I suspect it is a pretty universal rule that, as any set of rules becomes more complex or more strict, the incentives to treat these rules as bullshit also increases and, at some point, becomes irresistible for most people and organizations. Treating rules as bullshit means attempting to appear to follow the rules while not attempting to following the rules.

One repeated pattern in the response to police violence is for other parts of the government–legislators especially, but also other levels of the police hierarchy, executives outside the police hierarchy, and so on–to attempt to solve a failure to follow rules by creating more rules. The simple futility of this should be obvious. If being against the rules were enough to stop the activity, the activity would have already stopped. Sometimes it looks as though there is some particular loophole that might be closed, but we shouldn’t underestimate the powers of determined people to simply invent loopholes through creative reinterpretation of language.

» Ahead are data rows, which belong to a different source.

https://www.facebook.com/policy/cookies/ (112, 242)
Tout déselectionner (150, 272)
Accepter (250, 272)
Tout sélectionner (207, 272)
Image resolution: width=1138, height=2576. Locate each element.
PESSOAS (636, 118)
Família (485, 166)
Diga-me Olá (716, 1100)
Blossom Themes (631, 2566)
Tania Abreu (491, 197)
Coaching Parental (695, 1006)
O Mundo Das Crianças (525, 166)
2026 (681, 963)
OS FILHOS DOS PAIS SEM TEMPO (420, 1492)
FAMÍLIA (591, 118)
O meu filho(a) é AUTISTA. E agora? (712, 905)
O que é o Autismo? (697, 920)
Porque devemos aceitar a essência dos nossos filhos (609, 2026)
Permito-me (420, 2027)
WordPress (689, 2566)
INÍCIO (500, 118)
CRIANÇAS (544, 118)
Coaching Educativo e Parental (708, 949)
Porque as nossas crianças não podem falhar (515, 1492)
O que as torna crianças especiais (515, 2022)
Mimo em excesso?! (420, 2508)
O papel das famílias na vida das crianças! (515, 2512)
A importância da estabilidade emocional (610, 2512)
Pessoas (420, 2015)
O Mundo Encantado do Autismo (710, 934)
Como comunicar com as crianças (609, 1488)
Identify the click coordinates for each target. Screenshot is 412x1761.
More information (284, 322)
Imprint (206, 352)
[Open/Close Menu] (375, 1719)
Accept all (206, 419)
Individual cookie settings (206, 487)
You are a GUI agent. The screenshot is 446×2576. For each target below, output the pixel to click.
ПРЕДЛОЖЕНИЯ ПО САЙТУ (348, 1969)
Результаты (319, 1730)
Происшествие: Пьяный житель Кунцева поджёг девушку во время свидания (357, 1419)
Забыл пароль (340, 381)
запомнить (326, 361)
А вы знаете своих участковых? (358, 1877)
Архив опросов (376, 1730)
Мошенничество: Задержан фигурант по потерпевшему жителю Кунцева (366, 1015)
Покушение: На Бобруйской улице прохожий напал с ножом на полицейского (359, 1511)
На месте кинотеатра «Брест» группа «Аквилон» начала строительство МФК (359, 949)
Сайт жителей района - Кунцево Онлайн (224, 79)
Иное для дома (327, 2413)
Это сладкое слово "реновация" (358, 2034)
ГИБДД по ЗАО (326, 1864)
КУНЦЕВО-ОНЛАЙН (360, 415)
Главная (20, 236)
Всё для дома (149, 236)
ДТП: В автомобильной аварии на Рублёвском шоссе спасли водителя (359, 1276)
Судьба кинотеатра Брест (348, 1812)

I think this approach is worse than futile. As the ruleset becomes more complicated, it becomes more difficult to tell if any particular action is in accord with it. The scope of any particular ambiguity is narrowed, but the number of ambiguities increases and it becomes more difficult to understand and keep track of them as they proliferate. As for ambiguities, so for loopholes. Beyond a certain point, both the ruleset and the argument that a particular action is in accord with it are sufficiently complex that, in practice, the issue can’t be resolved rationally. It may become a test of stamina: whoever is willing to continue into longer arguments for more obscure points wins. Or it may be determined by influence, resistance to influence, or more sophisticated manipulations of bureaucratic process. Some degree of this descent from rule-following into obfuscation and bureaucratic machination is probably inevitable whenever a sufficient number of people in an organization don’t want to follow the rules, although there are certainly factors that make the problem more or less severe.

We should also consider those people in the organization who would ordinarily make a good faith attempt to follow the rules. As rules become more complex, it becomes more difficult to do so. At some point, it will be practically impossible. Complexity eventually recruits everyone into the group of people who don’t want to follow the rules, or at minimum into the group of people who must choose to follow some rules and not others. Bullshit becomes an organizational norm, with some assumed agreement about which rules we actually follow and which rules we merely pretend to follow. Of course, it will be very difficult to have any honest discussions within the organization about which rules are in which category, and very difficult to tell good faith attempts at rule-following from obfuscatory bullshit.

I suspect that the way out of this trap requires, among other things, that the rules be made simpler and more permissive.